Work required
What lines below contain the word "Select"? Please pull each one out.

Exercise inputs
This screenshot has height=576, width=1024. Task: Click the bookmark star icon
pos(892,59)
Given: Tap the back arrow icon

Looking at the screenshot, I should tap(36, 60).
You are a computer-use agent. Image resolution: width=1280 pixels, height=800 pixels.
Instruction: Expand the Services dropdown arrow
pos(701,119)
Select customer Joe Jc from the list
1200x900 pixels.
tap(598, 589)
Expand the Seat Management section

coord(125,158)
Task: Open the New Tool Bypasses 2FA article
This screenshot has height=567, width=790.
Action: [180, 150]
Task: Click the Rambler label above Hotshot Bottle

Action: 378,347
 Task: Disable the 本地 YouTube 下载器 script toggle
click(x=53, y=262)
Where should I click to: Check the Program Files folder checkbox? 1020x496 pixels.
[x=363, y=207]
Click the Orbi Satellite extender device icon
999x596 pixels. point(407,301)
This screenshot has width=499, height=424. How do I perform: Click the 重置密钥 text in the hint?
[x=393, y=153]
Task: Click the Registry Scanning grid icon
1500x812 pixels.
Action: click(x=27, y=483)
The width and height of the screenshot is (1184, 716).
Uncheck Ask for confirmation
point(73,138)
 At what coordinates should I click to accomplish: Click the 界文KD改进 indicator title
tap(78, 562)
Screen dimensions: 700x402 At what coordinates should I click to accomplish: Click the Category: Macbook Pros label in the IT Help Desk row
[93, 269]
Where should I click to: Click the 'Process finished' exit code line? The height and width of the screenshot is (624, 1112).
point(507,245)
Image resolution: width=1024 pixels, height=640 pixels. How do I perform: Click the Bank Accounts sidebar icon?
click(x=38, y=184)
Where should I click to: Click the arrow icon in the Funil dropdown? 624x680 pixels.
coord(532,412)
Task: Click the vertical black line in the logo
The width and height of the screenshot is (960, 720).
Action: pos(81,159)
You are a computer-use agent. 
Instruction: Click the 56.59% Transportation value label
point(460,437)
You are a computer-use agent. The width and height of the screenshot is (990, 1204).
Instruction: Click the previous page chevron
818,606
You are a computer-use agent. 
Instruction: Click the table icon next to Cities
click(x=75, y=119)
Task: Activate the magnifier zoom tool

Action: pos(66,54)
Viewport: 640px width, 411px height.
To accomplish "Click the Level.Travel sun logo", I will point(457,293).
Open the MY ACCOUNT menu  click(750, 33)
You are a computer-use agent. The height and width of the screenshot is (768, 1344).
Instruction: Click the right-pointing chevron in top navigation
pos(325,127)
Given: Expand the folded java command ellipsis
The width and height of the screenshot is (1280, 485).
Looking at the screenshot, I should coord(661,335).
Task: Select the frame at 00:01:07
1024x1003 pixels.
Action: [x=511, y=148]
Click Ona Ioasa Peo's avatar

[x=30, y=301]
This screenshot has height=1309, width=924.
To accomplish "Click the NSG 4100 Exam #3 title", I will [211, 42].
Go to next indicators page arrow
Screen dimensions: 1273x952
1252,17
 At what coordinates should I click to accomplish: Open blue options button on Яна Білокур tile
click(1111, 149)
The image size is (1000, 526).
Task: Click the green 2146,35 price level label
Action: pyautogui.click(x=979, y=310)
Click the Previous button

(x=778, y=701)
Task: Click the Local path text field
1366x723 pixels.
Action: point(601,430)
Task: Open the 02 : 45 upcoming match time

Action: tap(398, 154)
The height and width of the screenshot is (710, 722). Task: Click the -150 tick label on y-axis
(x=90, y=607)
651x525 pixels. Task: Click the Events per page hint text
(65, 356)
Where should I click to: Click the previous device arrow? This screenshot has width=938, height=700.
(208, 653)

Answer to this task
Select customer Joe Jc from the list
Task: Select the frame at 00:01:07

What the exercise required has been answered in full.